最初の事例は「テスト実行と再実行に時間がかかる現場」。顧客へのヒアリングで、「最近、テスト実行に時間がかかることがある」との声があった。具体的にどのような状況で時間がかかるのかを尋ねたところ、「テストが途中で失敗すると、非常に多くの時間を費やしてしまう」とのことだった。
調査したところ、以下の問題が明らかになった。テストケースには、機能1:ユーザー作成、機能2:商品検索、機能3:お気に入り登録、機能4:商品購入という4種の機能テストが含まれており、これらがまとまったテストケースとして自動化スクリプトに組み込まれていた。しかし、開発中のプロジェクトで、機能3のお気に入り登録の部分に不具合が発生し、何度もテストが失敗するという状況が生じていた。
このプロセスを時系列で見ると、1回目のテストでは、機能1・2は成功したものの機能3で失敗した。エンジニアが修正を試み、2回目のテストを実行したが、また失敗。これを繰り返し、4回目のテストでようやくすべてのテストが成功した。
時間がかかる原因は、1つのテストケースに複数のテスト目的が含まれていたことにある。また、成功したテストが何度も繰り返し実行されていたことも時間のロスを招いていた。さらに、特定の機能だけをテストする「サブセットテスト」が実行できない状況にあり、機能4については最後のテストでしか実行されていなかった。
これらの問題の解決策として、1つのテストケースには最低限のテスト目的だけを設定すること、各テストケースが他のテストケースに依存せず、単独で実行できるようにすることを提案した。テストケースを機能ごとに4分割し、順番に実行するようにした。そうすると、機能1・2が成功し、機能3が失敗、機能4が成功となった場合、機能3だけを改修・再テストすれば良いため、全体の実行ボリュームが少なくなる。

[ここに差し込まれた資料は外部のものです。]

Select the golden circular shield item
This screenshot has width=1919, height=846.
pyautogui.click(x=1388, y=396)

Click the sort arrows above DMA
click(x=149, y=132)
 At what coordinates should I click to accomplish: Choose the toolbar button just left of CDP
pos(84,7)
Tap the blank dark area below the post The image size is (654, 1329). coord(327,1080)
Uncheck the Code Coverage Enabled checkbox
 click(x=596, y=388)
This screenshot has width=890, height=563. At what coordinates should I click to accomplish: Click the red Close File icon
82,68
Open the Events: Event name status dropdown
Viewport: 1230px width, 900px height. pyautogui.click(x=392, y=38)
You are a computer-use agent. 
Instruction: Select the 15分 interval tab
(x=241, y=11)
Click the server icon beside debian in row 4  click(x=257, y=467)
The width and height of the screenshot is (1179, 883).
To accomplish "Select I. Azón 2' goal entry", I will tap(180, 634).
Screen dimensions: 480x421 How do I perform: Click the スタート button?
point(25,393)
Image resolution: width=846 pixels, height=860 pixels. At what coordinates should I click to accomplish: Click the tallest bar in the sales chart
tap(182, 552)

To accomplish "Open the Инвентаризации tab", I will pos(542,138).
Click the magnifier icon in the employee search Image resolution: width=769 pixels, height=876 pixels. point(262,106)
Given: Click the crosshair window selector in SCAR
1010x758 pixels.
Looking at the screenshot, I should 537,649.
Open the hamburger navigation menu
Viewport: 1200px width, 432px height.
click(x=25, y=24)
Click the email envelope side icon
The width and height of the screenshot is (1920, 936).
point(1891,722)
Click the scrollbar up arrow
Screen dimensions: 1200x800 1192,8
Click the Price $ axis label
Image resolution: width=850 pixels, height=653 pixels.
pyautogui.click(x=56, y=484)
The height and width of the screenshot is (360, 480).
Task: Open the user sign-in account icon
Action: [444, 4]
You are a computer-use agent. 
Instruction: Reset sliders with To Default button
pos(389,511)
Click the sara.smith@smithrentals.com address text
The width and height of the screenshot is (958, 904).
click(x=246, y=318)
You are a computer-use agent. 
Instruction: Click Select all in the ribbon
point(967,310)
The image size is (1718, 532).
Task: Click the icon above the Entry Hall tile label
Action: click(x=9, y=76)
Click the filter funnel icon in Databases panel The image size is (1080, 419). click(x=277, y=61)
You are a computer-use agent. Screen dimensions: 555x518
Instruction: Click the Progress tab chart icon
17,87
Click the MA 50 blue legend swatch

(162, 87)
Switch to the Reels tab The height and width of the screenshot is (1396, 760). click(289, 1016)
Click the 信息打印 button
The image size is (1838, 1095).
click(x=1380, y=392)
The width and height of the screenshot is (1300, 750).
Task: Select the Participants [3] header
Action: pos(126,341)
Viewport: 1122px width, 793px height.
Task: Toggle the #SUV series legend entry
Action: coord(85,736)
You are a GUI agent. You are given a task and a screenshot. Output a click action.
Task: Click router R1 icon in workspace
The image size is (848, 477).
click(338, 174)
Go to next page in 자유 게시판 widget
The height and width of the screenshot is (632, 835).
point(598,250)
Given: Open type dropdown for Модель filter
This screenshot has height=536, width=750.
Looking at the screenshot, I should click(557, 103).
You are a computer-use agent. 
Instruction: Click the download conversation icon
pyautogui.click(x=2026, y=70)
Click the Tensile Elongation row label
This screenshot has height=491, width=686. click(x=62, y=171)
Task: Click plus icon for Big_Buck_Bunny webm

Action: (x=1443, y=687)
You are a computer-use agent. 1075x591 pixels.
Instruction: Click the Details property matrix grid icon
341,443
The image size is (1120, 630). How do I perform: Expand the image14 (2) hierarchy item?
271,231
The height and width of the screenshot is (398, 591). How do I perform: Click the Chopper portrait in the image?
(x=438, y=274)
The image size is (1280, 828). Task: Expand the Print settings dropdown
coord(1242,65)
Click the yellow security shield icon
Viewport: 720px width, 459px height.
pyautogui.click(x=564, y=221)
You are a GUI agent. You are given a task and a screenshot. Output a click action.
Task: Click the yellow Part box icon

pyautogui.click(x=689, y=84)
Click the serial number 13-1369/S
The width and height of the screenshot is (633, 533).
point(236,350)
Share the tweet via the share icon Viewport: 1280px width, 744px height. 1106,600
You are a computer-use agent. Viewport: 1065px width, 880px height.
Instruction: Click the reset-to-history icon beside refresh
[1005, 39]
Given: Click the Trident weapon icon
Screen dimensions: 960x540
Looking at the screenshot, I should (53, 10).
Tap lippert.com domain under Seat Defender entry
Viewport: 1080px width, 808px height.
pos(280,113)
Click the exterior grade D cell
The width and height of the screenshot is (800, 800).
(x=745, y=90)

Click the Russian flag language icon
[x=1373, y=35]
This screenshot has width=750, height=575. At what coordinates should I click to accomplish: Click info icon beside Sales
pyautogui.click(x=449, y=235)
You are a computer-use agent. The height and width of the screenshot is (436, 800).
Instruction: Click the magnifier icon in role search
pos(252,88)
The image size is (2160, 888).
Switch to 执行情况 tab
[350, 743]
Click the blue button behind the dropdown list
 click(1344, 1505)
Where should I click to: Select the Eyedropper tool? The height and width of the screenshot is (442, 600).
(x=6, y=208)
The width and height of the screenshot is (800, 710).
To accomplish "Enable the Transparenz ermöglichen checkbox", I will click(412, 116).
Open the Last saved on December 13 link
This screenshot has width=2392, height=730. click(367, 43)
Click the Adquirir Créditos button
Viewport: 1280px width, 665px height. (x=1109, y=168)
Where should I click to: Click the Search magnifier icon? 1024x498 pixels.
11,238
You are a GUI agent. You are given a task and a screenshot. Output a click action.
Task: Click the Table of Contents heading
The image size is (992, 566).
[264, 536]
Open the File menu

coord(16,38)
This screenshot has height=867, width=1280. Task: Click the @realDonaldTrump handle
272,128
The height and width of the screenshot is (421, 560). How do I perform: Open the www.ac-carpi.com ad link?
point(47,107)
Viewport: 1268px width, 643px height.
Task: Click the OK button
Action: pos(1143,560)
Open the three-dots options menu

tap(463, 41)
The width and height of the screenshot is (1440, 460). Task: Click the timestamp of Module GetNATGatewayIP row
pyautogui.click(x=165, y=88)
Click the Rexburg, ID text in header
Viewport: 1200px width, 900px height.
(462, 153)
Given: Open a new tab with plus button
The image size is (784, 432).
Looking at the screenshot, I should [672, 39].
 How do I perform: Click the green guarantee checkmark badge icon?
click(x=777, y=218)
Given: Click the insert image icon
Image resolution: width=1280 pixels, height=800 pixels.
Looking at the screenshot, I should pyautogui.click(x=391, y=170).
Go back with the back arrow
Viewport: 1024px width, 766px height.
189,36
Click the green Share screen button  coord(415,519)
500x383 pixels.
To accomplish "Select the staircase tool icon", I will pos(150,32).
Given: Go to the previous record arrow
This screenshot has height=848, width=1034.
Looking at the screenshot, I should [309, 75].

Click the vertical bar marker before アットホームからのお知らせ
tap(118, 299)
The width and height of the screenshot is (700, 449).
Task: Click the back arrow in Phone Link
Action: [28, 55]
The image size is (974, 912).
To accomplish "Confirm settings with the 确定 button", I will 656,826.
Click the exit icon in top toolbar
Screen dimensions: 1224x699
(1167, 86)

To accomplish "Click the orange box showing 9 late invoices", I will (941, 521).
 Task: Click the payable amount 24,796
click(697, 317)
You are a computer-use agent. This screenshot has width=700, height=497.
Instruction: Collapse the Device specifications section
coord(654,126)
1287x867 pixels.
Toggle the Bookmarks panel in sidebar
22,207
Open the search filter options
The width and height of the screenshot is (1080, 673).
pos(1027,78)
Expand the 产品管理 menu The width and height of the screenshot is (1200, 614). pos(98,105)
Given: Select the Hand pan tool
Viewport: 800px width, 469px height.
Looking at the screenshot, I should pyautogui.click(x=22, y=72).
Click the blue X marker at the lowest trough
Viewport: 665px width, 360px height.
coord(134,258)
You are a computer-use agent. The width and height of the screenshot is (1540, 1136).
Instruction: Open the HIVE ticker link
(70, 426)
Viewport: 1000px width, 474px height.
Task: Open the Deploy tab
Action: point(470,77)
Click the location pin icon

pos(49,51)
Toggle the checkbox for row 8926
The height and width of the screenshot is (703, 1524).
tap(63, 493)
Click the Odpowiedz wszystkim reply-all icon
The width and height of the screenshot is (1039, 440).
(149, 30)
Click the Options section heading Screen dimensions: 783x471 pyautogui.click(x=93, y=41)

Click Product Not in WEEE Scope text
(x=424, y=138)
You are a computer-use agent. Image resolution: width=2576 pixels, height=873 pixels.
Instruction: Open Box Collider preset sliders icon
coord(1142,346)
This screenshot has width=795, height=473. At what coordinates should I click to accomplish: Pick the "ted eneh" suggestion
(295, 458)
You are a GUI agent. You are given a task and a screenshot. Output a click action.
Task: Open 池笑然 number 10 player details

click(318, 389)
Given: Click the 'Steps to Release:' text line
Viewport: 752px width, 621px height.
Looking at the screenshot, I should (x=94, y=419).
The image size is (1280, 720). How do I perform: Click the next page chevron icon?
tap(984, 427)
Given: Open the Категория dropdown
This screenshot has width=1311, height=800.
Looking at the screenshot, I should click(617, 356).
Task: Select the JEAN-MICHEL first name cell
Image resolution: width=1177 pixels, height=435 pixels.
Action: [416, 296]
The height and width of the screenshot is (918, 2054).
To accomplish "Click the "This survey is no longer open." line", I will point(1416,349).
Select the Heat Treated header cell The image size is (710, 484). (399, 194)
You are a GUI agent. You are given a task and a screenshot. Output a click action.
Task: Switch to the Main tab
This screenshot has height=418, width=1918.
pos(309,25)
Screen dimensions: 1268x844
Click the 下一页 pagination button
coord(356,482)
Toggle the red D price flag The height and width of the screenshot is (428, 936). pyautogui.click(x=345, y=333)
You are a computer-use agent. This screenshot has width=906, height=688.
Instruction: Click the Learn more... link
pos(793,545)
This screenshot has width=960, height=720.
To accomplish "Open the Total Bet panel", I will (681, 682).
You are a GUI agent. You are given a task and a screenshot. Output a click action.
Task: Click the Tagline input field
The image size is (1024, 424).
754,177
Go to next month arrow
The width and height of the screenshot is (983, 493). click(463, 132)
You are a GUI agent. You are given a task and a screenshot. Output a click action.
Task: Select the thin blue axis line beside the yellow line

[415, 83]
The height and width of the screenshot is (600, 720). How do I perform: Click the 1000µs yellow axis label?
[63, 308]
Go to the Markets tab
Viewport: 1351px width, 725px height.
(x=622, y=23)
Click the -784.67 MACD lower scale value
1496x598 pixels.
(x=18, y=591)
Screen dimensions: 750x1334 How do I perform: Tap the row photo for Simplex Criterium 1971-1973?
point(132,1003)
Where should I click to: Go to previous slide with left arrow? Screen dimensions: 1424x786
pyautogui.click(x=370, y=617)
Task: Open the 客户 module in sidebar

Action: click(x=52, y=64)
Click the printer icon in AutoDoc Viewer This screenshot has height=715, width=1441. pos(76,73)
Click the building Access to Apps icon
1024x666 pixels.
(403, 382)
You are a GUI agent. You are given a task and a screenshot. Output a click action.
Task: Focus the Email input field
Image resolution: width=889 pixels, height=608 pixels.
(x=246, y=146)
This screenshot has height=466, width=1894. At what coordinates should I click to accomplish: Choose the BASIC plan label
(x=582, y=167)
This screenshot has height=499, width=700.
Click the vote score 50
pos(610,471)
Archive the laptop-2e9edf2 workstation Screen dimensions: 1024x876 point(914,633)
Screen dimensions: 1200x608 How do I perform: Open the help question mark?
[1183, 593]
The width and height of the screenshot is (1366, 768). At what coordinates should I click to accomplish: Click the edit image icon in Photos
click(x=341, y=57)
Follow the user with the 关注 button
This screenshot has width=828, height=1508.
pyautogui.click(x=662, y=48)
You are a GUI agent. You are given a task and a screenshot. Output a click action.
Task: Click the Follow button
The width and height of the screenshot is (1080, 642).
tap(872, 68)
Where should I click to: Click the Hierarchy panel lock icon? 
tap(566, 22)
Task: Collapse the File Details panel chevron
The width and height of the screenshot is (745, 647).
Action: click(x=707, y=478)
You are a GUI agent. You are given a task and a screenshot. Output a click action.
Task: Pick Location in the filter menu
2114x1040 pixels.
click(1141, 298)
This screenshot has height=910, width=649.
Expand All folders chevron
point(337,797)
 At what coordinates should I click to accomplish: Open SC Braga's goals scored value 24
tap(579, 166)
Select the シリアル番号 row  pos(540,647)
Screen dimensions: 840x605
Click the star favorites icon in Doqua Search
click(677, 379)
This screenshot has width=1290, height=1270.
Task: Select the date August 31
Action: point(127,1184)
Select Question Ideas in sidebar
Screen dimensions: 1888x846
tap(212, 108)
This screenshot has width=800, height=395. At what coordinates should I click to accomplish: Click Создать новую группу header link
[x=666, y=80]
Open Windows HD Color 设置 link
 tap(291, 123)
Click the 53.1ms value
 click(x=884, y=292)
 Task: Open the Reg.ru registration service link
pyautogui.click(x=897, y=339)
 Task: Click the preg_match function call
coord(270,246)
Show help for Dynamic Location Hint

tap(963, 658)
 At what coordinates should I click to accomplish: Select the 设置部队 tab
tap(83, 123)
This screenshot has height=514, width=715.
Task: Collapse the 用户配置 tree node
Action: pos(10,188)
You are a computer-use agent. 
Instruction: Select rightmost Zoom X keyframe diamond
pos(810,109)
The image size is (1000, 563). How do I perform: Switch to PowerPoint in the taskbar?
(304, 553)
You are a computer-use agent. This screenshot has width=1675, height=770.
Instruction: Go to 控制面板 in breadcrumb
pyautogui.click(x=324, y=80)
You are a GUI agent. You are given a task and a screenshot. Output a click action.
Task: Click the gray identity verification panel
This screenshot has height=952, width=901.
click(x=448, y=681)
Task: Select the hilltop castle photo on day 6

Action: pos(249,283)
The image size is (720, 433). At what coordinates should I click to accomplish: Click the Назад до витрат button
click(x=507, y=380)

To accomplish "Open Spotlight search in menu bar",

江村氏は「ただし、機能3がバスしたあとも、フルリグレッション(すべてのテストを最初からやり通す)を行うことをお勧めします。この事例のまとめとしては、テストケースを小さくし、テストが失敗した場合の運用を考慮することが重要であることが言えます。ただし、テストケースを小さくしすぎると、テストケースの数が膨大になり、管理が難しくなるというデメリットもあるため、バランスを考慮する必要があります」と加えた。